Tuesday, September 30, 2014

When is my genome finished?

This is a common question for anyone doing genome sequencing and assembly.

The short answer:  never.

The slightly longer answer:  it depends.

The long answer:  Finishing a genome means the order of all nucleotide bases have been correctly resolved.  Even for simple genomes this is extremely difficult.  Billions of dollars have been spent to sequence the human genome, and it is currently estimated that 92% of the human genome has greater than 99.99% accuracy (Schmutz et al., 2004).  In total, 99% of the genome has been assembled, and the remaining 1% are likely to be highly repetitive regions with little or no gene content (remember that 1% of 3 billion total bases means there are about 30 million unresolved bases).  Using the current technology, it is impossible to reach 100% accuracy across 100% of the human genome.  For simpler genomes such as some viral and bacterial genomes it is possible to completely resolve the entire sequence.  However, because these genomes are much more dynamic (i.e. change at a faster rate), generating a completely finished genome may not be worth the cost.

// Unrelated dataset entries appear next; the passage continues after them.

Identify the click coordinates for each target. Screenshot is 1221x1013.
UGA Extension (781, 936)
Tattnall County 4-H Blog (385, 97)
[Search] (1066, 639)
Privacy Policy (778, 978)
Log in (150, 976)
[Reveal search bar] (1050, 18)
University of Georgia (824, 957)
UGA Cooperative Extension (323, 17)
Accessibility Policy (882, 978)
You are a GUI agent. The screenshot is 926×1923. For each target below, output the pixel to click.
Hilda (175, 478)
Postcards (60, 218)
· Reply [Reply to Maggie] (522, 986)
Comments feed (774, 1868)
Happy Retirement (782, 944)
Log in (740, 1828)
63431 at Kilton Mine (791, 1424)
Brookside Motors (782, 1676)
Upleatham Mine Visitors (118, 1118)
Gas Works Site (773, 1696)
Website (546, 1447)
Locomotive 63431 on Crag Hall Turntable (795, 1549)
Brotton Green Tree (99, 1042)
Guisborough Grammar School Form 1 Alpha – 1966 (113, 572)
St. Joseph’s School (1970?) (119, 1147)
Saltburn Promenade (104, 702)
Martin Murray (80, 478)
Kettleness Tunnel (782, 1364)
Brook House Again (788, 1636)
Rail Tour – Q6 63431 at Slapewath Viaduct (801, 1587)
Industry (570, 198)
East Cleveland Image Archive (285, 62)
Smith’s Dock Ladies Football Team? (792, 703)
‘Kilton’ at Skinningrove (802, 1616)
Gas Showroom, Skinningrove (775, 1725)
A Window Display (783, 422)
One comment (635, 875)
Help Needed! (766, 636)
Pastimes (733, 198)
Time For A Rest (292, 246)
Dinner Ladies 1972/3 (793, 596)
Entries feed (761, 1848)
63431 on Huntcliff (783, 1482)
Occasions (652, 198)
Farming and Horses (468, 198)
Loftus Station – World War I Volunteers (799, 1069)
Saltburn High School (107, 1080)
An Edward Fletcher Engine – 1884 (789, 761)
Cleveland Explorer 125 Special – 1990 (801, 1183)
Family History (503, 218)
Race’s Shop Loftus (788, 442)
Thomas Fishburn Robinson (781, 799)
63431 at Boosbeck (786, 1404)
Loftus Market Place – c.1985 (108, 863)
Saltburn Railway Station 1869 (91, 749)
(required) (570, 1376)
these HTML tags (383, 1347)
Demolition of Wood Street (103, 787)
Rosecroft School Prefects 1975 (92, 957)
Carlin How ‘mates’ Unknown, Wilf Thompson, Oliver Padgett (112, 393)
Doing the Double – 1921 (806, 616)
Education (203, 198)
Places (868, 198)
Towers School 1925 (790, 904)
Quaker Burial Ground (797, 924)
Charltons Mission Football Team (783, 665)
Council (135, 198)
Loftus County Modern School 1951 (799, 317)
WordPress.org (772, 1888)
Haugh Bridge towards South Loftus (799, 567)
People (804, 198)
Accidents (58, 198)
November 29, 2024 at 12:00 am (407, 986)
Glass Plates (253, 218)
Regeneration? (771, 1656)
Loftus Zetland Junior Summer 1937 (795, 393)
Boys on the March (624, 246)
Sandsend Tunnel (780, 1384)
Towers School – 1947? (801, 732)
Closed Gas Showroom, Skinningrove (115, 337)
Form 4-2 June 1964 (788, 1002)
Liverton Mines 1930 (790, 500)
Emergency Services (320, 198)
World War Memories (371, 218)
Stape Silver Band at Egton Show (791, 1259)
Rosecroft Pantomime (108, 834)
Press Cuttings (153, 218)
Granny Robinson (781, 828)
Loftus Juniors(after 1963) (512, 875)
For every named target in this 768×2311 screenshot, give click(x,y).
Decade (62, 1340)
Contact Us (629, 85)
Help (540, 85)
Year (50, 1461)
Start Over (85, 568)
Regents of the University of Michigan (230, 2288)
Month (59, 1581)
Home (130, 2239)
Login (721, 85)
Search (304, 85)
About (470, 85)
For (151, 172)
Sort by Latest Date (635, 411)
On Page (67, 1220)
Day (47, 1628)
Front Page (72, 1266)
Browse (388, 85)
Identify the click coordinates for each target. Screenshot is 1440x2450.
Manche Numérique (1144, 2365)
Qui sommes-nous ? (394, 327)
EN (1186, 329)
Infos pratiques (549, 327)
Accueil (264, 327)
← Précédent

Finishing a genome requires a substantial amount of time, work, and money.  However, getting a genome to draft status (i.e. incomplete but usable) can be done with minimal costs and resources.  So perhaps the most important question is:  when is my genome usable?  The answer to this question depends on the research questions being considered.  For example, when studying the evolutionary history of genomes with a high propensity for genomic rearrangements, generating long contigs/scaffolds is important for determining the orientation and lineage of genomic rearrangements.  Alternatively, some research questions are more concerned about the completeness of the gene content for making functional comparisons between genomes.  For such a question, generating long, continuous contig/scaffolds is less important.

Here are some possible ways to estimate completeness (with what I think are the best methods near the top):
  • Compare the gene content of highly conserved genes
    • Eukaryote:  CEGMA
    • Bacterial:  CheckM
    • Archaeal:  A table of 53 conserved COGs
  • Check for possible errors using REAPR
  • Calculate assembly metrics like contig number, N50, coverage, and assembly size.  
  • Compare the size of your assembled genome to a related (or set of related) genome(s).  
See these papers for interesting discussion on evaluating assemblies:  


  1. Hi Scott,
    big fan of your blog. I find useful to check the completeness of genome assemblies also using Phylosift (http://phylosift.wordpress.com/). It can also tell you if there are contaminants.

    1. Thanks, Livio! I appreciate the useful comment. Yes, Phylosift looks like a useful software package.